ST: that neoliberalism is against something true: “with open eyes, infusing every context with homely truths, and extending the possibilities of human agency in meaningfully co-supportive, truth-bearing terms.”

Neoliberalism’s strategic attitude to truth, to what is true, need only be cited here—where the representative notion is of all opinion being untrue and fake news until submitted to the collectivisation of the media and means of representation in the marketplace—which has come to stand for the media. (One might say that such collectivisation of mass opinion amounts to a claim against any notional supremacy of (the) individual, as being anywhere near the basis and ground of neoliberal hegemony. This collective voice amounts, one might say, to populism as such. So is unbewildering.)


UK: The inexorable vacuity and intrinsic lovelessness of the neoliberal creed is its one true liability. The recognition of that liability, and the militant effacement of it, is integral to a needful conscious program, to be embraced by every individual and collective of good will, in respect of a localized and globalized process that manifests real civilization.

The only recourse now is one whereby protean full-humanizing cultural processes are in conscious, networked collusion in a relentless civilization-making and perpetually civilization-affirming global movement: one that overcomes the characteristic ambiguities of organized human society that incorporate or necessarily ground themselves in hegemony, rationalism and doubt (or the ambiguous certainties heralded as “progress.”)

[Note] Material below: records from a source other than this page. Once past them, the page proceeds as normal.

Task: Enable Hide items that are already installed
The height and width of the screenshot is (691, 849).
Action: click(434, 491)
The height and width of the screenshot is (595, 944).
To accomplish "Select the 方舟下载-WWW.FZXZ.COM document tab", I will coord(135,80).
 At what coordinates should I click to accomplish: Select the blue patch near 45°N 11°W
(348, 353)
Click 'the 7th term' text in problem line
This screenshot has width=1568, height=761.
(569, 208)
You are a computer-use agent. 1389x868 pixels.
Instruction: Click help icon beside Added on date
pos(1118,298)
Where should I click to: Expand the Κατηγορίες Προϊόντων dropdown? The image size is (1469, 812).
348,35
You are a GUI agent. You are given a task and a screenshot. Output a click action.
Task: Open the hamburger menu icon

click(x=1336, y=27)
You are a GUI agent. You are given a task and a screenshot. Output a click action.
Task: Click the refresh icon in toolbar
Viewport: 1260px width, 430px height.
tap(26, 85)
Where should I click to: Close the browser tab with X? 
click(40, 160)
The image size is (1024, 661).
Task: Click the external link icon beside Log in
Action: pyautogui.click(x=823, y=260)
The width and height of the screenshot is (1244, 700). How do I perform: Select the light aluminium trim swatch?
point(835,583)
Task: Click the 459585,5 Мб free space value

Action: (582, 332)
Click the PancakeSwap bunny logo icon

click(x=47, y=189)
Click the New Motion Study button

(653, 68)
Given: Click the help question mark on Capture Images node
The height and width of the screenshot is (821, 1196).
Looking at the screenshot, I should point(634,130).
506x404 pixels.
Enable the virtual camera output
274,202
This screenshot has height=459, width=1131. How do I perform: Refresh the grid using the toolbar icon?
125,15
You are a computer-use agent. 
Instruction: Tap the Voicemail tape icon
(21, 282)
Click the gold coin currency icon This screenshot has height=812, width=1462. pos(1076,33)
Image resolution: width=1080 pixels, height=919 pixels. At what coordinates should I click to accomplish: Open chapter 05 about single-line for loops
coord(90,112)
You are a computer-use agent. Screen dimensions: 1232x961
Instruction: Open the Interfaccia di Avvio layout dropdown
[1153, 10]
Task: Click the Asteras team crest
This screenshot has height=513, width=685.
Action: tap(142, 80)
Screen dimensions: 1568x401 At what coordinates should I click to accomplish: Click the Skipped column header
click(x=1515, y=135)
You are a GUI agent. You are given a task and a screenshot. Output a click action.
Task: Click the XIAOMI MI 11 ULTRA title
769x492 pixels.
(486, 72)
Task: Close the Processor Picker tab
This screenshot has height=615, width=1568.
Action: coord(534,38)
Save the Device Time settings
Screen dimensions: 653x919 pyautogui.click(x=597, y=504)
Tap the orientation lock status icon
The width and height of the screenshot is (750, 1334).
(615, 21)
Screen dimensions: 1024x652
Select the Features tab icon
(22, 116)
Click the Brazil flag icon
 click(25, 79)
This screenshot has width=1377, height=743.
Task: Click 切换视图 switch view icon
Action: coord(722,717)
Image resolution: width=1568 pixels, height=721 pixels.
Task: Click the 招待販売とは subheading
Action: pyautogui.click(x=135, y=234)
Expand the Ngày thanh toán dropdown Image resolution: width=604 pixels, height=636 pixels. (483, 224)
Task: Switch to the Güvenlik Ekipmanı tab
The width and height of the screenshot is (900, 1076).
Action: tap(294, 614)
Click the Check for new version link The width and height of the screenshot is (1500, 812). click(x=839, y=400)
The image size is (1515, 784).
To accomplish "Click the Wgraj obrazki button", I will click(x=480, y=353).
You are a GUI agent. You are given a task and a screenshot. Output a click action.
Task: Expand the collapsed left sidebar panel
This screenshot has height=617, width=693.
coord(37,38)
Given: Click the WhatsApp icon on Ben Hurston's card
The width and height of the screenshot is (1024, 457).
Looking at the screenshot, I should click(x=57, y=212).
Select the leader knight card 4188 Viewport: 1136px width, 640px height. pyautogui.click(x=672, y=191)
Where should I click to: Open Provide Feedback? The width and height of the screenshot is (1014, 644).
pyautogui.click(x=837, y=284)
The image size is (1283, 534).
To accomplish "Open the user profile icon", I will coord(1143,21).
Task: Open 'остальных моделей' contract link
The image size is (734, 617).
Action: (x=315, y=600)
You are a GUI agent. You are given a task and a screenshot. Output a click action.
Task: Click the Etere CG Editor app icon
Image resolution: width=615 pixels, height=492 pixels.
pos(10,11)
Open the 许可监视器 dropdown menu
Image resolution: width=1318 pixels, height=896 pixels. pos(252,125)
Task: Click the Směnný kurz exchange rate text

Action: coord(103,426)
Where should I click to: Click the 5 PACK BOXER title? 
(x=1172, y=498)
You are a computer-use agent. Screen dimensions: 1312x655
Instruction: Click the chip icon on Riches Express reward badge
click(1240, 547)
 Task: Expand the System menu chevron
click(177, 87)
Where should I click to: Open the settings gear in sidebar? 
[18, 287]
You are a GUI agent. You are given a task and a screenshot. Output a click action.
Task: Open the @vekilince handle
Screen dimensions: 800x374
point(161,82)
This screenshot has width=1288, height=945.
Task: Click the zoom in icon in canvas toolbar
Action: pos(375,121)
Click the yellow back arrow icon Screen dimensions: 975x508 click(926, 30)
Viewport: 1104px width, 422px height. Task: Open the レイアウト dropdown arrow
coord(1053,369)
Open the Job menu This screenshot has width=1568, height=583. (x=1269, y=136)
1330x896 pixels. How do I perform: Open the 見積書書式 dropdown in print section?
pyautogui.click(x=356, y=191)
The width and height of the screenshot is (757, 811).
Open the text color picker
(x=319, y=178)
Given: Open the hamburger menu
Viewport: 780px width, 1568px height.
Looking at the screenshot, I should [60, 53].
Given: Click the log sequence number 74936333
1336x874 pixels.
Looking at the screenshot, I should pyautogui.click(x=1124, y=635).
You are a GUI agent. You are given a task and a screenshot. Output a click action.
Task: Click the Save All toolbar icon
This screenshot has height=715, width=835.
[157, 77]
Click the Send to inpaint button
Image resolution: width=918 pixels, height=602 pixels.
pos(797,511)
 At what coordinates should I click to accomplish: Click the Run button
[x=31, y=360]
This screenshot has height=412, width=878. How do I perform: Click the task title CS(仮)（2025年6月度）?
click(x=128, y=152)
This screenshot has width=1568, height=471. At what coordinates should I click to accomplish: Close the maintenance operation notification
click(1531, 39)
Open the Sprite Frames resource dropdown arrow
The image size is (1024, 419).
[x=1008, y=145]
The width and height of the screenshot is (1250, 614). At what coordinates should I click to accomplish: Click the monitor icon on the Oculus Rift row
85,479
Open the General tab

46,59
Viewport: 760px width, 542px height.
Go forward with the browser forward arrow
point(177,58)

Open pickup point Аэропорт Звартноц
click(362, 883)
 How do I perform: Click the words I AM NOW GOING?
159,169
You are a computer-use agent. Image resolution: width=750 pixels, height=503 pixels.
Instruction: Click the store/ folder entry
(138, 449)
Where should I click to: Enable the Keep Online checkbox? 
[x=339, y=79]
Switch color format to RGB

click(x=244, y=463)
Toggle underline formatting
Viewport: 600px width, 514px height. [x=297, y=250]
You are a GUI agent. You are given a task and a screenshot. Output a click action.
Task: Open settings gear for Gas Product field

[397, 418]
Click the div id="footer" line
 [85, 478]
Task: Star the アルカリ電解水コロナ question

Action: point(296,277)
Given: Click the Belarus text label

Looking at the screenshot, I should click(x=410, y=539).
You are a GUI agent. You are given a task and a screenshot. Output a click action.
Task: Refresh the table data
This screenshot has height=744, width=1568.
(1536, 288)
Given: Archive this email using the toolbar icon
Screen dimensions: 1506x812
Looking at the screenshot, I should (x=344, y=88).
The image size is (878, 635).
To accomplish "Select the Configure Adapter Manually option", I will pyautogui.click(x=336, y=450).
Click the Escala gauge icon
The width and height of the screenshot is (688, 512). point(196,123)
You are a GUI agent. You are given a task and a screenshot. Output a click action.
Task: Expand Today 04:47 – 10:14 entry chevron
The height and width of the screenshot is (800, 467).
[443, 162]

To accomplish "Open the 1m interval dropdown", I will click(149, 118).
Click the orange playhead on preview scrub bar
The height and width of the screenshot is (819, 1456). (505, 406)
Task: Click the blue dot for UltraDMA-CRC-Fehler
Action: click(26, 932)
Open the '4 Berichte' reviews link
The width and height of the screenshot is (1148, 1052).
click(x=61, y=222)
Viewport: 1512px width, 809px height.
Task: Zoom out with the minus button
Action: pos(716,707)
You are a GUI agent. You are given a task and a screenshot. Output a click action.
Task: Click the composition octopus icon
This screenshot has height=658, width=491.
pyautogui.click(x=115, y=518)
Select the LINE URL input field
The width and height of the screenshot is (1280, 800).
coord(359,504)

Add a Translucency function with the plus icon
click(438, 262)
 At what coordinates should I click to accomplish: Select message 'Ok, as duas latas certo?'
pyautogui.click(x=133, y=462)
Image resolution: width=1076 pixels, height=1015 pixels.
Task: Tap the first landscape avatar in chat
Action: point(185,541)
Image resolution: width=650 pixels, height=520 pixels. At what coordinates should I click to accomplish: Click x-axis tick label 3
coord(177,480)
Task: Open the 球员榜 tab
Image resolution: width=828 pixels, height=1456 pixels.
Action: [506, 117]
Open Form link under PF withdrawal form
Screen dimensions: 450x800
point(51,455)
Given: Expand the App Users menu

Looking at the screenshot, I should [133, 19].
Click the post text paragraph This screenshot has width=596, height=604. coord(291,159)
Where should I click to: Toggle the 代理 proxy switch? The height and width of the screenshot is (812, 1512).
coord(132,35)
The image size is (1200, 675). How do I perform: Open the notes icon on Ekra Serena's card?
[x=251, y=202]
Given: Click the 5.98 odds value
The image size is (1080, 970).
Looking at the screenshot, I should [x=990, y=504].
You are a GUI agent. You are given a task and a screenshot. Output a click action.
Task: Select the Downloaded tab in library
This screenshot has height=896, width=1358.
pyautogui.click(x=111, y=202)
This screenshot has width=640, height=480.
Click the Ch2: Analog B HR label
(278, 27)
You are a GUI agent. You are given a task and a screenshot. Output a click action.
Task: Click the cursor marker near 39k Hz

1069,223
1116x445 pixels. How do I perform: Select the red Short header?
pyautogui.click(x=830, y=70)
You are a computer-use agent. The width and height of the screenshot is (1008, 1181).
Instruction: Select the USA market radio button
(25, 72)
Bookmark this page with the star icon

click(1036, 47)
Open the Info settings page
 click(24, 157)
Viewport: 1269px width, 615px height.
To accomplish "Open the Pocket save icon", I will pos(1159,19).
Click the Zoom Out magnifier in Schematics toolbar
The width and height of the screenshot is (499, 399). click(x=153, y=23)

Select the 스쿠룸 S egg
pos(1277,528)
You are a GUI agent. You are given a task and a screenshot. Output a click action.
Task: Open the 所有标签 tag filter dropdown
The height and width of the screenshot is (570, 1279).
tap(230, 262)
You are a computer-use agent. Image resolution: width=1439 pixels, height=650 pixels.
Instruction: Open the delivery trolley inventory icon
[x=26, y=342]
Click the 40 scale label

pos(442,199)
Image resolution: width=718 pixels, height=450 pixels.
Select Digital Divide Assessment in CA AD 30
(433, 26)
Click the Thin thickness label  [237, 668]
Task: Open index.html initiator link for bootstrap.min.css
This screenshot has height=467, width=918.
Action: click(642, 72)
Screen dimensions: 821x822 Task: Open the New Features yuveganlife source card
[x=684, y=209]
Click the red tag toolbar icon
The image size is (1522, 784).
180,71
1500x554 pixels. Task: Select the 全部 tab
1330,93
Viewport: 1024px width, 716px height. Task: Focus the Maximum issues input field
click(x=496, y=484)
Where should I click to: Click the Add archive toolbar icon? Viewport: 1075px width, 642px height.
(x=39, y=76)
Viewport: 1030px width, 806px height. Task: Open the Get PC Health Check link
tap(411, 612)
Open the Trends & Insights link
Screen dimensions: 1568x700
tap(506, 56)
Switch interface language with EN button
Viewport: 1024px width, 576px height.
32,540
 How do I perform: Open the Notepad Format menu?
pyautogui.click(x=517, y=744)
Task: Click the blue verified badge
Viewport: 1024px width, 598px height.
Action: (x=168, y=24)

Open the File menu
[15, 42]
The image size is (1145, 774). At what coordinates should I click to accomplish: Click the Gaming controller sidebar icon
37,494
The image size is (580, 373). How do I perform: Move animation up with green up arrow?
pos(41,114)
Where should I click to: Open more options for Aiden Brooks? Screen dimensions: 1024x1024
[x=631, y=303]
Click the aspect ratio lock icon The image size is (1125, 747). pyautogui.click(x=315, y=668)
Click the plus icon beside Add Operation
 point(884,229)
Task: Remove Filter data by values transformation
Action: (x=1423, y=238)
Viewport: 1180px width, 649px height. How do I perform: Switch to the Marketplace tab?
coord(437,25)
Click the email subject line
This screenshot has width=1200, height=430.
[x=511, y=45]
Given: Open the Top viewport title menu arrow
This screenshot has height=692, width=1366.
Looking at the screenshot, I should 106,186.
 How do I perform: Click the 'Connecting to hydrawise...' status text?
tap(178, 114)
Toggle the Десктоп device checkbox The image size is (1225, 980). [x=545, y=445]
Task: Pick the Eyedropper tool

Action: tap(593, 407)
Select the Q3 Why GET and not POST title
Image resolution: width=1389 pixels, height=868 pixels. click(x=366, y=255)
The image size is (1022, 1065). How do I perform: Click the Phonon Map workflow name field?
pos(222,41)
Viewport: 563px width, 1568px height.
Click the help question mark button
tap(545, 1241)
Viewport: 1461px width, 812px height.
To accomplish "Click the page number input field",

Such a movement is one to be founded on sacred reason instead of presumptive rationality. Yet it is not necessarily reflective of a singular sensibility or pragmatic impulse. Such a movement is implacably egalitarian, and yet is paradoxically elitist in its reliance upon the integrity and virtuosity of unique agents. As such, a global movement can flourish, trans-ideologically, in the guise of constructively or creatively polarized sensibilities, as reflected in the esoteric egalitarianism of Rudolf Steiner that was contemporaneous with the esoteric elitism of Stefan George. In this illustrative example, the twain does not meet and is not even required to do so. Inevitably, Steiner and George deliberated in their own way, feeling from their respective points of view toward a paradigm of civilization that was grounded in visionary but essentially pragmatic full-humanness.

ST: that neoliberalism is against real civilization.

Civilization had run its course, as Heiner Müller recognised, at least in Europe, by 1945. Adorno too: hereafter barbarism. But Hayek, and Popper too, and I would guess Rudolf Steiner, with his esotoricism of flowers and the genitals we are, belong to the same tradition—of real civilization. The fact that it is a tradition, even when not civilization, or real or false in any meaningful understanding of the terms, points forward and back too, back to Nietzsche, forward to the French who rediscovered in him the genealogist par excellence of the European condition. (I reach here for a Japanese beer in a beautiful blue glass.) Destroy: the timeline back to its founding event, which is the founding event of its point of view, of its subjectivity—and of the opinion which henceforth will not be submitted to the vagaries and vicissitudes of the marketplace but be submitting every other opinion, point of view and subjective position to them, to it. Destroy: knowing what has been made can be unmade, what is done is able to be undone. We have to find out how it was done. This goes for the delusiveness of the Left’s benignancy as for the new Hayekian liberal agenda’s delusiveness about its own. Then affirm, praise, celebrate and exalt what you create—as your own creation and as the production of what you would have desired.

The age of the supremacy of the individual has passed; we have entered into the age of its freely given and voluntary denial: we avow collective will, above the self, as it is represented in the automatic brain of the marketplace and its political economy. It does not matter if politics of power has been displaced by that of personal survival and the bottom line.